◆ Dataset items
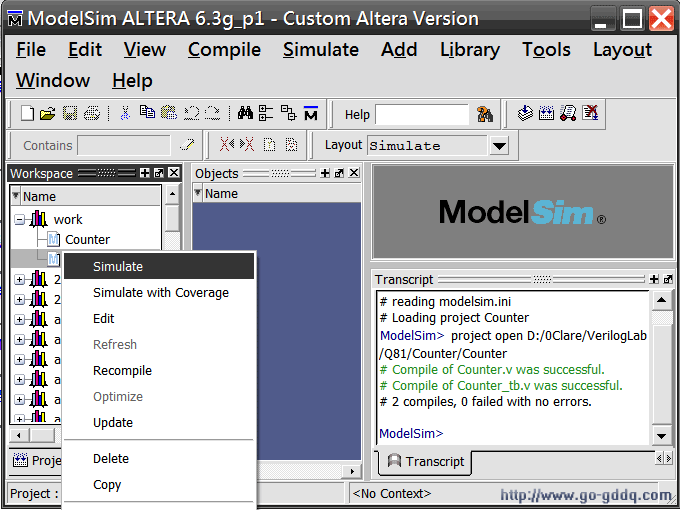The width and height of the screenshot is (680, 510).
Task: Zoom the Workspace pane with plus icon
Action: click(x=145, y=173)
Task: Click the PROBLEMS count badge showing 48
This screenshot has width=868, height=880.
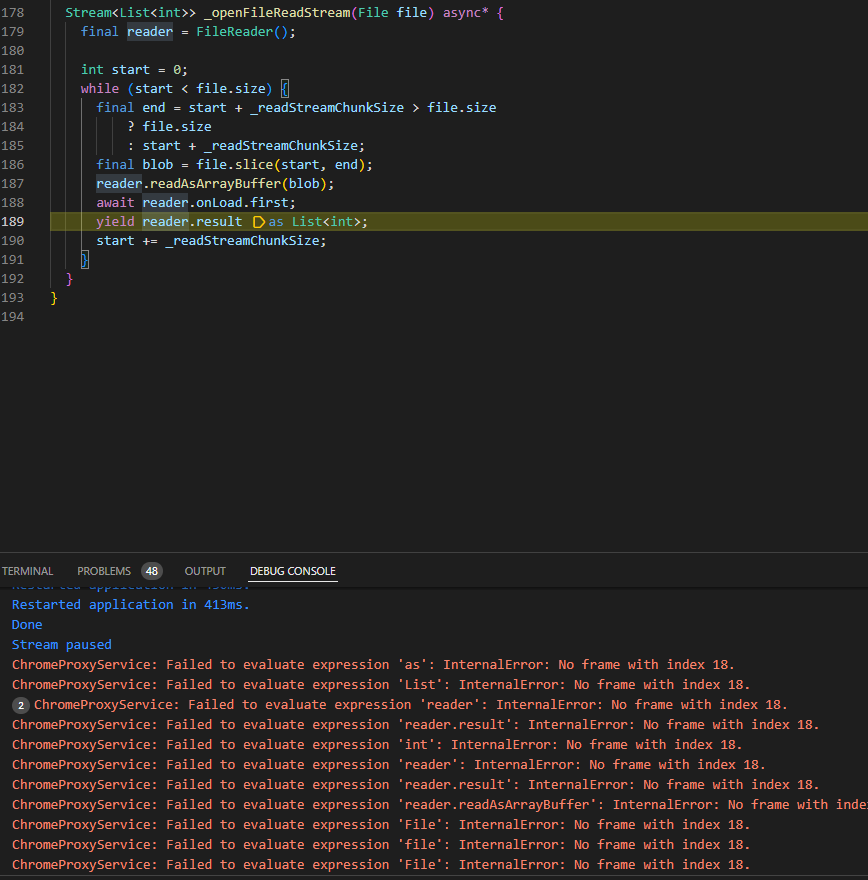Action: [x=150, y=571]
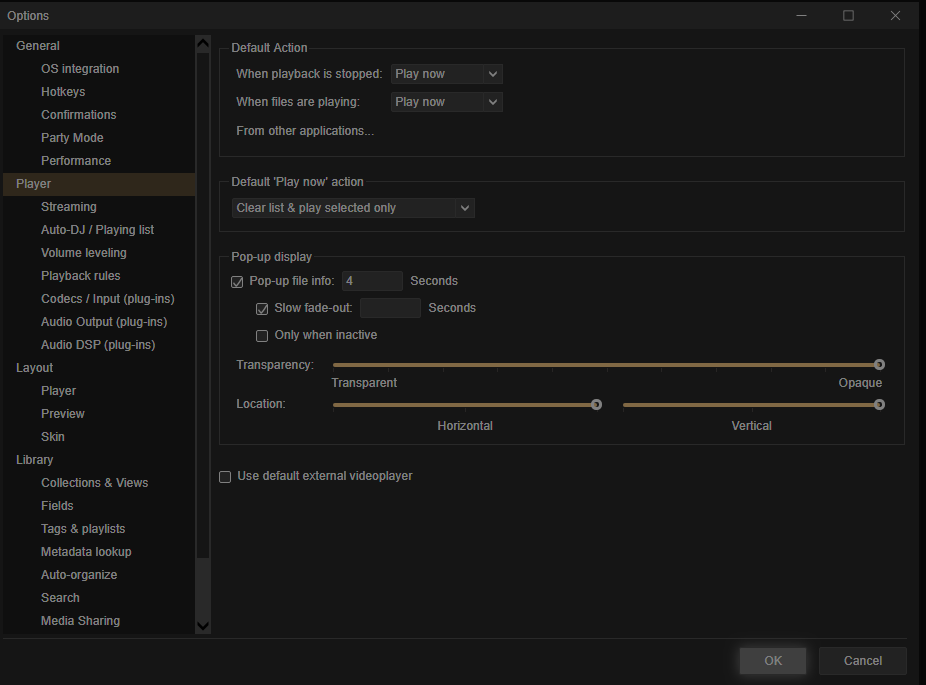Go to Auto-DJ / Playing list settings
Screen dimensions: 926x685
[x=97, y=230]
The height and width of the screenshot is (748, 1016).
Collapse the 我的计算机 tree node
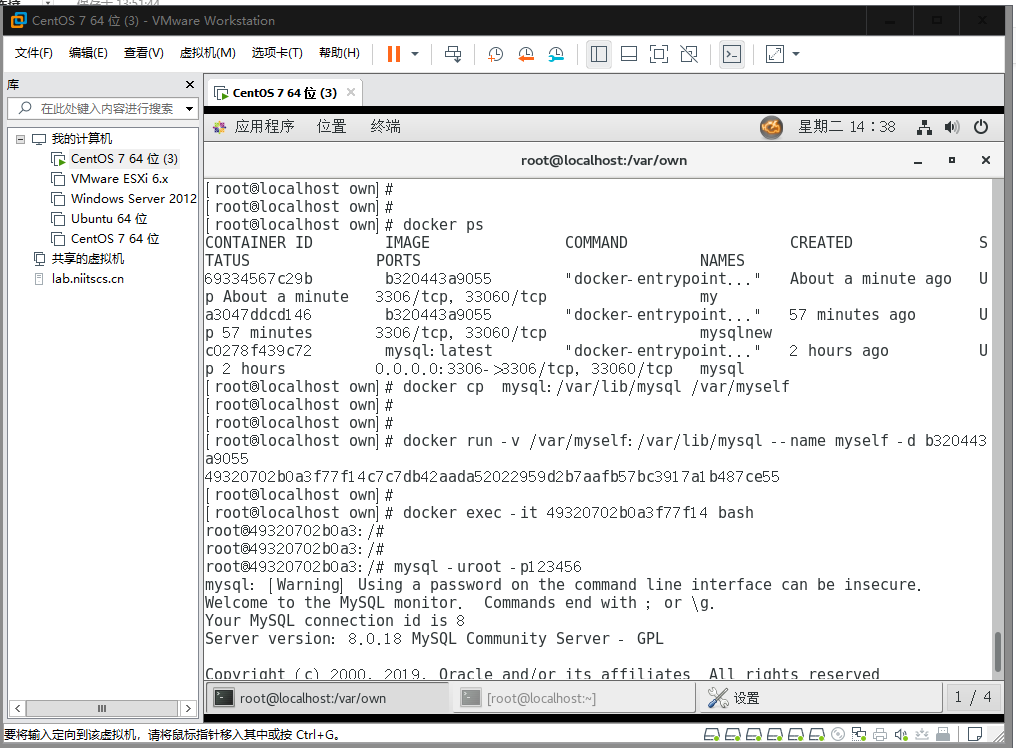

◆ Task goal
Only the lines from the one with "The height and" through the last line of the records above are wanted, copied exactly and with pictures omitted.

◆ Exercise response
The height and width of the screenshot is (748, 1016).
Collapse the 我的计算机 tree node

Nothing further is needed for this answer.